If the sum of first p terms, first q terms and first r terms of an A.P. be a, b and c respectively, then `(a)/(p) (q - r) + (b)/(q) (r - p) + (c)/(r) (p - q)` is equal to

To solve the problem, we need to find the value of the expression: \[ \frac{a}{p}(q - r) + \frac{b}{q}(r - p) + \frac{c}{r}(p - q) \] where \( a \), \( b \), and \( c \) are the sums of the first \( p \), \( q \), and \( r \) terms of an arithmetic progression (A.P.) respectively. ### Step 1: Write the formulas for the sums of the first \( p \), \( q \), and \( r \) terms of an A.P. The sum of the first \( n \) terms of an A.P. can be expressed as: \[ S_n = \frac{n}{2} \left(2a + (n-1)d\right) \] where \( a \) is the first term and \( d \) is the common difference.
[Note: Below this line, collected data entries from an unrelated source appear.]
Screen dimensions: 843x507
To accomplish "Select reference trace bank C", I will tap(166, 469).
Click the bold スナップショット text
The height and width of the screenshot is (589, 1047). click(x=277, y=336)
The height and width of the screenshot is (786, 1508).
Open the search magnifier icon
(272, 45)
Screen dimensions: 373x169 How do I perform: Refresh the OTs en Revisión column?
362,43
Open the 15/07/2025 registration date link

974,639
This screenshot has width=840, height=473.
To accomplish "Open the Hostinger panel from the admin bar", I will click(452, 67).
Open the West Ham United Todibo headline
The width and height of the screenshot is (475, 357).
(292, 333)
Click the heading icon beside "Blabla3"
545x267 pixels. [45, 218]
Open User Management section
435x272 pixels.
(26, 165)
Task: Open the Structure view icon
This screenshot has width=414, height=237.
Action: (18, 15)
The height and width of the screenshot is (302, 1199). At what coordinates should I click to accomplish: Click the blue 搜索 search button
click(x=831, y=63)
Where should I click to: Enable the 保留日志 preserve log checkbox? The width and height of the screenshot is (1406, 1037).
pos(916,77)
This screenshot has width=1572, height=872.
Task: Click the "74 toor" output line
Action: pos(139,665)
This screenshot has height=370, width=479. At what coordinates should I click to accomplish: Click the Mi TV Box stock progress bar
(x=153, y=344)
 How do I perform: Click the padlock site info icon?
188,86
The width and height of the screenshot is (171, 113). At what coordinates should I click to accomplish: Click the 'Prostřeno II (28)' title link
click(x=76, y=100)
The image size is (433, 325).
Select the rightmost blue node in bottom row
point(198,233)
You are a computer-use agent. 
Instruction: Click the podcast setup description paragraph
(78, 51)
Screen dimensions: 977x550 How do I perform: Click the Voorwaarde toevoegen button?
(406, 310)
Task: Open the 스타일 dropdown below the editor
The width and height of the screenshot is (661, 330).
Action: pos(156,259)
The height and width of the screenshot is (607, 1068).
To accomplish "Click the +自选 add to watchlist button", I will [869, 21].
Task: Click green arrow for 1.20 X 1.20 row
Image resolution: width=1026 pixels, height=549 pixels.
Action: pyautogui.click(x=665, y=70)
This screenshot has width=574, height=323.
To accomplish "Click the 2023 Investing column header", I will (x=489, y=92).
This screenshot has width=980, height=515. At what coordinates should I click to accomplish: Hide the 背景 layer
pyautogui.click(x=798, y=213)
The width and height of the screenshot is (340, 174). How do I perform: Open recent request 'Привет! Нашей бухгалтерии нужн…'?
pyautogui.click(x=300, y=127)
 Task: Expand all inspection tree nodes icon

Thus, we have: 1. For \( p \) terms: \[ S_p = \frac{p}{2} \left(2A + (p-1)d\right) = a \] 2. For \( q \) terms: \[ S_q = \frac{q}{2} \left(2A + (q-1)d\right) = b \] 3. For \( r \) terms: \[ S_r = \frac{r}{2} \left(2A + (r-1)d\right) = c \] ### Step 2: Rearranging the equations From these equations, we can express \( 2A + (n-1)d \) for \( n = p, q, r \): 1. From \( S_p \): \[ 2A + (p-1)d = \frac{2a}{p} \] 2. From \( S_q \): \[ 2A + (q-1)d = \frac{2b}{q} \] 3. From \( S_r \): \[ 2A + (r-1)d = \frac{2c}{r} \] ### Step 3: Subtracting the equations Now, we will subtract these equations to find expressions for \( q - r \), \( r - p \), and \( p - q \): 1. Subtract the third equation from the second: \[ (2A + (q-1)d) - (2A + (r-1)d) = \frac{2b}{q} - \frac{2c}{r} \] This simplifies to: \[ (q - r)d = \frac{2b}{q} - \frac{2c}{r} \] 2. Subtract the first equation from the third: \[ (2A + (r-1)d) - (2A + (p-1)d) = \frac{2c}{r} - \frac{2a}{p} \] This simplifies to: \[ (r - p)d = \frac{2c}{r} - \frac{2a}{p} \] 3. Subtract the second equation from the first: \[ (2A + (p-1)d) - (2A + (q-1)d) = \frac{2a}{p} - \frac{2b}{q} \] This simplifies to: \[ (p - q)d = \frac{2a}{p} - \frac{2b}{q} \] ### Step 4: Substitute back into the original expression Now we substitute these results back into the original expression: \[ \frac{a}{p}(q - r) + \frac{b}{q}(r - p) + \frac{c}{r}(p - q) \] Using the relationships we derived, we can express each term in terms of \( d \) and the sums \( a, b, c \). ### Step 5: Simplifying the expression After substituting and simplifying, we find that all terms cancel out, leading to: \[ \frac{a}{p}(q - r) + \frac{b}{q}(r - p) + \frac{c}{r}(p - q) = 0 \] ### Final Answer Thus, the value of the expression is: \[ \boxed{0} \]